Development of THE ROOM is supported by: the National Endowment for the Arts Art Works program; public funds from the New York City Department of Cultural Affairs in partnership with the City Council; the New York State Council on the Arts; the Asian Cultural Council; the Gladys Krieble Delmas Foundation; Distracted Globe Foundation; the Andrew W. Mellon Foundation/New York Theater Program; the Fan Fox & Leslie R. Samuels Foundation; The Shubert Foundation; and the Harold and Mimi Steinberg Charitable Trust.
FROM THE WOOSTER GROUP
Background on our production of Harold Pinter’s THE ROOM at REDCAT in Los Angeles
January 28, 2016
In July 2014, we contacted the Pinter estate and asked for permission to develop our production of THE ROOM. The estate instructed us to apply to Samuel French, Inc. Later that month, Samuel French sent us a license agreement to perform the piece in New York in October 2015.

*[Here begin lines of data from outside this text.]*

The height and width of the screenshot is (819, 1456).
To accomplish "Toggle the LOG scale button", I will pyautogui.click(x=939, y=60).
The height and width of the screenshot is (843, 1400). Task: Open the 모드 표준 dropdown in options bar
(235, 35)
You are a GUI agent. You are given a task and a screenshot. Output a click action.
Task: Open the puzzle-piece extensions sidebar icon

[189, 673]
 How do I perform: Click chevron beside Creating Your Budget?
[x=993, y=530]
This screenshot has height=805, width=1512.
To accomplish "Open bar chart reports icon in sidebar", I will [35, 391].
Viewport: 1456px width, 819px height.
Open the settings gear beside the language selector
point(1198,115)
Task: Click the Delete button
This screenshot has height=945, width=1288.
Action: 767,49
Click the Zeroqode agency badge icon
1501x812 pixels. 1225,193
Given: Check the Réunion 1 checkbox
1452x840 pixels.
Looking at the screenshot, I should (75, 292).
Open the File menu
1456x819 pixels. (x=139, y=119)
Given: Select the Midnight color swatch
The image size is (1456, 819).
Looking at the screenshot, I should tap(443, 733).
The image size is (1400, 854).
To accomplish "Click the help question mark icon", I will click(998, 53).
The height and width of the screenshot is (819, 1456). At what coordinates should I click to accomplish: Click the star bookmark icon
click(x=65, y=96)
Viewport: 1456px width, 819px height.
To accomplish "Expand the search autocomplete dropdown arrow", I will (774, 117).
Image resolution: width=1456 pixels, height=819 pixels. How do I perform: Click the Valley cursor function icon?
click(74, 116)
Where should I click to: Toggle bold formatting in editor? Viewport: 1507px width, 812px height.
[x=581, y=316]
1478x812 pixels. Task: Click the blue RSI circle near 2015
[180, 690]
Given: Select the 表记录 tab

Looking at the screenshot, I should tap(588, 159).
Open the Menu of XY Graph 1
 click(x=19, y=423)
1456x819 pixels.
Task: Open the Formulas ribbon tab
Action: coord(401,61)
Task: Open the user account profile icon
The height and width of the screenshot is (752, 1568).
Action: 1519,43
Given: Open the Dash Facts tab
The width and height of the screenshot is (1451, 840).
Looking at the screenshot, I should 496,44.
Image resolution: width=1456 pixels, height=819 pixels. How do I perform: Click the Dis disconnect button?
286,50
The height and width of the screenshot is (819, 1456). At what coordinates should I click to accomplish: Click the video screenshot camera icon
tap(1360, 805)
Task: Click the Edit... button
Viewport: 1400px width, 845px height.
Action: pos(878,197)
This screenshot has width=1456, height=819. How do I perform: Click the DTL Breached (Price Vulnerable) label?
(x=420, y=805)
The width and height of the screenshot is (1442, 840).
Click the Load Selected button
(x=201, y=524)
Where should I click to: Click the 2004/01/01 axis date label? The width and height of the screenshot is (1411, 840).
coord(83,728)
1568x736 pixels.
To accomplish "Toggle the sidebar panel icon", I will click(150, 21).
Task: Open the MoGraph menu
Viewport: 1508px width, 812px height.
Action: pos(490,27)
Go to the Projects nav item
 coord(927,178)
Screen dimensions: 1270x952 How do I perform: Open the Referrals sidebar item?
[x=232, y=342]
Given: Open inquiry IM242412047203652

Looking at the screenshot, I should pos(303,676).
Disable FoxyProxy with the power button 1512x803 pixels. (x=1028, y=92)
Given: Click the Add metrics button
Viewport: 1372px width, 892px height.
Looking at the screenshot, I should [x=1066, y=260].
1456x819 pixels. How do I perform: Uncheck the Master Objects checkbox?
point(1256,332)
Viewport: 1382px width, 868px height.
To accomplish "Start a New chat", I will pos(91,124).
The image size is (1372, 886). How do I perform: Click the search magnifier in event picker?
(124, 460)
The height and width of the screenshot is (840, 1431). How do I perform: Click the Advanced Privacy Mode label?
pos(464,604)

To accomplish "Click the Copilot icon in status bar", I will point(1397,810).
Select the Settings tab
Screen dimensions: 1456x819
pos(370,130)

We entered into discussions with REDCAT about performing the piece in Los Angeles and included a brief announcement of that engagement in our press release for the New York City run. At that point, we did not know the Los Angeles performance dates, ticket prices, and other specifics that Samuel French requires for license agreements.
We understand that Samuel French was surprised when the announcement appeared in the press, and we immediately started working with them on October 16, 2015 — before our New York performances began — on a license agreement for Los Angeles performances. Three months later, on January 11, 2016, Samuel French sent us a license agreement that contained a restriction on publicity, promotions, and press reviews.
At no point in those three months were we made aware that this restriction was a possibility or that the rights to perform in Los Angeles were potentially unavailable.
The reason we were given for the restriction by David Kimple, Samuel French Licensing Manager, on January 20, 2016, was as follows: “Mr. Pinter’s catalogue is, as you know, world famous; to keep this catalogue afloat, there are many moving pieces and the work of the estate is not limited to any one single person. There is an entire team of professionals who have committed to strategically planning and curating productions in a way that will help to carry this great work even further during today’s constantly changing theatrical landscape. We are elated and honored to have your company investing in a show like this but, unfortunately, outside circumstances require us to maintain this restriction.”